Records for the task Block Start
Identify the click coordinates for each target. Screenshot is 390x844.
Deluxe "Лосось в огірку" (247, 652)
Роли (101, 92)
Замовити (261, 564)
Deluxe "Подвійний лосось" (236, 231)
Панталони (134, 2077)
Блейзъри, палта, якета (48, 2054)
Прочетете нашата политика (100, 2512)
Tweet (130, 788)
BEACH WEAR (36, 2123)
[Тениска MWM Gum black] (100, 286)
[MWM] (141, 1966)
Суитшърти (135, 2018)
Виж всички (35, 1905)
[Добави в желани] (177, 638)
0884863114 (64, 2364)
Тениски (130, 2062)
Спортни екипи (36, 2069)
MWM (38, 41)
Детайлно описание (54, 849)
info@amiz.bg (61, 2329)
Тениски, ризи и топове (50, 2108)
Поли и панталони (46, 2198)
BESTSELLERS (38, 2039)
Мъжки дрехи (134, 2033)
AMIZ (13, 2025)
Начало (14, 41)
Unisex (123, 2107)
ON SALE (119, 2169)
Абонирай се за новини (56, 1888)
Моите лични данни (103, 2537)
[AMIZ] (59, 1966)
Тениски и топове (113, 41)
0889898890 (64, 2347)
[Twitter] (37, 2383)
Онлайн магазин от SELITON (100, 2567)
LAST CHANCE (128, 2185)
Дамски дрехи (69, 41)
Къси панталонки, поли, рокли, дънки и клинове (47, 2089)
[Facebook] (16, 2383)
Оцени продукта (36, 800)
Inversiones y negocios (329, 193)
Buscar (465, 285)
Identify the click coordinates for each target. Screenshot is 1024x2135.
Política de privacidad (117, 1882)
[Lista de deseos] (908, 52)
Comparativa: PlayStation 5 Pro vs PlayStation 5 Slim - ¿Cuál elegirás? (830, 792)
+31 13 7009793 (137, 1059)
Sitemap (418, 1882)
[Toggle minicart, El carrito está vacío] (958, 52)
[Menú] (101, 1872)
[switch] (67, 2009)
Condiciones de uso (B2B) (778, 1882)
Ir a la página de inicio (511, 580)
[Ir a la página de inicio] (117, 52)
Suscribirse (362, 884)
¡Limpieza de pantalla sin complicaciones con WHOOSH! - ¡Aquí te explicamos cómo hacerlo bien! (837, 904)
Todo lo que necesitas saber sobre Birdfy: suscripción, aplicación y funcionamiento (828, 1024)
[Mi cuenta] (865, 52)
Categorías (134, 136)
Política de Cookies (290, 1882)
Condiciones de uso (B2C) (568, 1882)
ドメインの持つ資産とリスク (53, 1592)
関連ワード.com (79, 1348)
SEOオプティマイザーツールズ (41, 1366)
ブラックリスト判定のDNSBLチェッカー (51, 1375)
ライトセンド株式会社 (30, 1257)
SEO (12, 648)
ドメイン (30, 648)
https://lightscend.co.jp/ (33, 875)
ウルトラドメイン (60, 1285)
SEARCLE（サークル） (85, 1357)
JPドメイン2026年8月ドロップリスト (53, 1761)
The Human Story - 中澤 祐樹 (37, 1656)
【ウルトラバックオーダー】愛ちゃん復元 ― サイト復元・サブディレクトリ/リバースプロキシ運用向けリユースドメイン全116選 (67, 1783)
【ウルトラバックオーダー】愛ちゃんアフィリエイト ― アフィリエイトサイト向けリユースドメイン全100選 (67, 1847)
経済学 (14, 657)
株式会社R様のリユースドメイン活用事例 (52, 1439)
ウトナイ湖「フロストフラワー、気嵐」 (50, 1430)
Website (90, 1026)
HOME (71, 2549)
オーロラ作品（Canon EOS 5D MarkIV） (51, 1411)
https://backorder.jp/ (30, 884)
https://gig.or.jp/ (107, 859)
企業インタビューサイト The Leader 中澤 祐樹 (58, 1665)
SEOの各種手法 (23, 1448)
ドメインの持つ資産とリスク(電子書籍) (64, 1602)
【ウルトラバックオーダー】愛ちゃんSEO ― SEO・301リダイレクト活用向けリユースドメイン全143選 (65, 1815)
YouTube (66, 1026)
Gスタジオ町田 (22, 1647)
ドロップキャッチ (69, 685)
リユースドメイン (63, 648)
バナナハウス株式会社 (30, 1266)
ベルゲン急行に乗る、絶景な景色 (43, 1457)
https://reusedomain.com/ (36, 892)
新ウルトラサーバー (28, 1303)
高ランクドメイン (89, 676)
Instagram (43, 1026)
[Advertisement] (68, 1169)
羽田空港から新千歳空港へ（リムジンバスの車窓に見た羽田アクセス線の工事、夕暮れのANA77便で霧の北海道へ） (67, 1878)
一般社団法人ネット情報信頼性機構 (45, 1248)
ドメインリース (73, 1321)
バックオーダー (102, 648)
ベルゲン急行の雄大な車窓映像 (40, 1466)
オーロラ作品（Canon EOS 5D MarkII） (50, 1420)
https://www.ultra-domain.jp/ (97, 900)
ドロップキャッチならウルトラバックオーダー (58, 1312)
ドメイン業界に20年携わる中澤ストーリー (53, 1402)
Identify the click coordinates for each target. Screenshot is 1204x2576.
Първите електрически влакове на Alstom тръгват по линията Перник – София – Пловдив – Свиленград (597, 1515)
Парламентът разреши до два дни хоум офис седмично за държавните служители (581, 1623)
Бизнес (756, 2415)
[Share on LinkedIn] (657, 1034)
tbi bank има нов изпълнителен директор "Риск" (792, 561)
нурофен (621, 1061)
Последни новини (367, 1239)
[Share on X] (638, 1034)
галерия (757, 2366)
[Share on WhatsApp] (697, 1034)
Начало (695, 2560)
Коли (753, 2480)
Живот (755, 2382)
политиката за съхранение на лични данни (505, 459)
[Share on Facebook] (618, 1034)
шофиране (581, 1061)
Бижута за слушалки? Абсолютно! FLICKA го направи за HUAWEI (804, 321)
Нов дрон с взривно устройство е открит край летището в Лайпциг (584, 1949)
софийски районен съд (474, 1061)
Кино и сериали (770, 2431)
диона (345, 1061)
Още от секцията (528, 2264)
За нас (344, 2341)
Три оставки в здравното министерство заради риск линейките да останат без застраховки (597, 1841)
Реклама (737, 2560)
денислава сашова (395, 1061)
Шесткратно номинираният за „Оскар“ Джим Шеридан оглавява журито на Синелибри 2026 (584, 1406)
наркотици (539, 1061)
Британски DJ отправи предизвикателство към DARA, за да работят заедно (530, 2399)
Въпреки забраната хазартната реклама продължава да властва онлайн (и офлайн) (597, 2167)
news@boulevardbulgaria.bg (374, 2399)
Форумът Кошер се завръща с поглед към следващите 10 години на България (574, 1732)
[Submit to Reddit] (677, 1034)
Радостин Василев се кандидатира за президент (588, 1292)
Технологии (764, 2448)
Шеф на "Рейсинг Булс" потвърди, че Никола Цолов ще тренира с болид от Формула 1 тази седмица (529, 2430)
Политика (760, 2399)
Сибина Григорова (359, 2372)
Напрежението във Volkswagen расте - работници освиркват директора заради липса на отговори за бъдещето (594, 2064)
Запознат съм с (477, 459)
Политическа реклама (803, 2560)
Records for the task Block End
* _Aim of the exercise_: The records above are to be repeated exactly, in their entirety.

* _Task output_:
Identify the click coordinates for each target. Screenshot is 390x844.
Deluxe "Лосось в огірку" (247, 652)
Роли (101, 92)
Замовити (261, 564)
Deluxe "Подвійний лосось" (236, 231)
Панталони (134, 2077)
Блейзъри, палта, якета (48, 2054)
Прочетете нашата политика (100, 2512)
Tweet (130, 788)
BEACH WEAR (36, 2123)
[Тениска MWM Gum black] (100, 286)
[MWM] (141, 1966)
Суитшърти (135, 2018)
Виж всички (35, 1905)
[Добави в желани] (177, 638)
0884863114 (64, 2364)
Тениски (130, 2062)
Спортни екипи (36, 2069)
MWM (38, 41)
Детайлно описание (54, 849)
info@amiz.bg (61, 2329)
Тениски, ризи и топове (50, 2108)
Поли и панталони (46, 2198)
BESTSELLERS (38, 2039)
Мъжки дрехи (134, 2033)
AMIZ (13, 2025)
Начало (14, 41)
Unisex (123, 2107)
ON SALE (119, 2169)
Абонирай се за новини (56, 1888)
Моите лични данни (103, 2537)
[AMIZ] (59, 1966)
Тениски и топове (113, 41)
0889898890 (64, 2347)
[Twitter] (37, 2383)
Онлайн магазин от SELITON (100, 2567)
LAST CHANCE (128, 2185)
Дамски дрехи (69, 41)
Къси панталонки, поли, рокли, дънки и клинове (47, 2089)
[Facebook] (16, 2383)
Оцени продукта (36, 800)
Inversiones y negocios (329, 193)
Buscar (465, 285)
Identify the click coordinates for each target. Screenshot is 1024x2135.
Política de privacidad (117, 1882)
[Lista de deseos] (908, 52)
Comparativa: PlayStation 5 Pro vs PlayStation 5 Slim - ¿Cuál elegirás? (830, 792)
+31 13 7009793 (137, 1059)
Sitemap (418, 1882)
[Toggle minicart, El carrito está vacío] (958, 52)
[Menú] (101, 1872)
[switch] (67, 2009)
Condiciones de uso (B2B) (778, 1882)
Ir a la página de inicio (511, 580)
[Ir a la página de inicio] (117, 52)
Suscribirse (362, 884)
¡Limpieza de pantalla sin complicaciones con WHOOSH! - ¡Aquí te explicamos cómo hacerlo bien! (837, 904)
Todo lo que necesitas saber sobre Birdfy: suscripción, aplicación y funcionamiento (828, 1024)
[Mi cuenta] (865, 52)
Categorías (134, 136)
Política de Cookies (290, 1882)
Condiciones de uso (B2C) (568, 1882)
ドメインの持つ資産とリスク (53, 1592)
関連ワード.com (79, 1348)
SEOオプティマイザーツールズ (41, 1366)
ブラックリスト判定のDNSBLチェッカー (51, 1375)
ライトセンド株式会社 (30, 1257)
SEO (12, 648)
ドメイン (30, 648)
https://lightscend.co.jp/ (33, 875)
ウルトラドメイン (60, 1285)
SEARCLE（サークル） (85, 1357)
JPドメイン2026年8月ドロップリスト (53, 1761)
The Human Story - 中澤 祐樹 (37, 1656)
【ウルトラバックオーダー】愛ちゃん復元 ― サイト復元・サブディレクトリ/リバースプロキシ運用向けリユースドメイン全116選 (67, 1783)
【ウルトラバックオーダー】愛ちゃんアフィリエイト ― アフィリエイトサイト向けリユースドメイン全100選 (67, 1847)
経済学 (14, 657)
株式会社R様のリユースドメイン活用事例 (52, 1439)
ウトナイ湖「フロストフラワー、気嵐」 (50, 1430)
Website (90, 1026)
HOME (71, 2549)
オーロラ作品（Canon EOS 5D MarkIV） (51, 1411)
https://backorder.jp/ (30, 884)
https://gig.or.jp/ (107, 859)
企業インタビューサイト The Leader 中澤 祐樹 (58, 1665)
SEOの各種手法 (23, 1448)
ドメインの持つ資産とリスク(電子書籍) (64, 1602)
【ウルトラバックオーダー】愛ちゃんSEO ― SEO・301リダイレクト活用向けリユースドメイン全143選 (65, 1815)
YouTube (66, 1026)
Gスタジオ町田 (22, 1647)
ドロップキャッチ (69, 685)
リユースドメイン (63, 648)
バナナハウス株式会社 (30, 1266)
ベルゲン急行に乗る、絶景な景色 (43, 1457)
https://reusedomain.com/ (36, 892)
新ウルトラサーバー (28, 1303)
高ランクドメイン (89, 676)
Instagram (43, 1026)
[Advertisement] (68, 1169)
羽田空港から新千歳空港へ（リムジンバスの車窓に見た羽田アクセス線の工事、夕暮れのANA77便で霧の北海道へ） (67, 1878)
一般社団法人ネット情報信頼性機構 (45, 1248)
ドメインリース (73, 1321)
バックオーダー (102, 648)
ベルゲン急行の雄大な車窓映像 (40, 1466)
オーロラ作品（Canon EOS 5D MarkII） (50, 1420)
https://www.ultra-domain.jp/ (97, 900)
ドロップキャッチならウルトラバックオーダー (58, 1312)
ドメイン業界に20年携わる中澤ストーリー (53, 1402)
Identify the click coordinates for each target. Screenshot is 1204x2576.
Първите електрически влакове на Alstom тръгват по линията Перник – София – Пловдив – Свиленград (597, 1515)
Парламентът разреши до два дни хоум офис седмично за държавните служители (581, 1623)
Бизнес (756, 2415)
[Share on LinkedIn] (657, 1034)
tbi bank има нов изпълнителен директор "Риск" (792, 561)
нурофен (621, 1061)
Последни новини (367, 1239)
[Share on X] (638, 1034)
галерия (757, 2366)
[Share on WhatsApp] (697, 1034)
Начало (695, 2560)
Коли (753, 2480)
Живот (755, 2382)
политиката за съхранение на лични данни (505, 459)
[Share on Facebook] (618, 1034)
шофиране (581, 1061)
Бижута за слушалки? Абсолютно! FLICKA го направи за HUAWEI (804, 321)
Нов дрон с взривно устройство е открит край летището в Лайпциг (584, 1949)
софийски районен съд (474, 1061)
Кино и сериали (770, 2431)
диона (345, 1061)
Още от секцията (528, 2264)
За нас (344, 2341)
Три оставки в здравното министерство заради риск линейките да останат без застраховки (597, 1841)
Реклама (737, 2560)
денислава сашова (395, 1061)
Шесткратно номинираният за „Оскар“ Джим Шеридан оглавява журито на Синелибри 2026 (584, 1406)
наркотици (539, 1061)
Британски DJ отправи предизвикателство към DARA, за да работят заедно (530, 2399)
Въпреки забраната хазартната реклама продължава да властва онлайн (и офлайн) (597, 2167)
news@boulevardbulgaria.bg (374, 2399)
Форумът Кошер се завръща с поглед към следващите 10 години на България (574, 1732)
[Submit to Reddit] (677, 1034)
Радостин Василев се кандидатира за президент (588, 1292)
Технологии (764, 2448)
Шеф на "Рейсинг Булс" потвърди, че Никола Цолов ще тренира с болид от Формула 1 тази седмица (529, 2430)
Политика (760, 2399)
Сибина Григорова (359, 2372)
Напрежението във Volkswagen расте - работници освиркват директора заради липса на отговори за бъдещето (594, 2064)
Запознат съм с (477, 459)
Политическа реклама (803, 2560)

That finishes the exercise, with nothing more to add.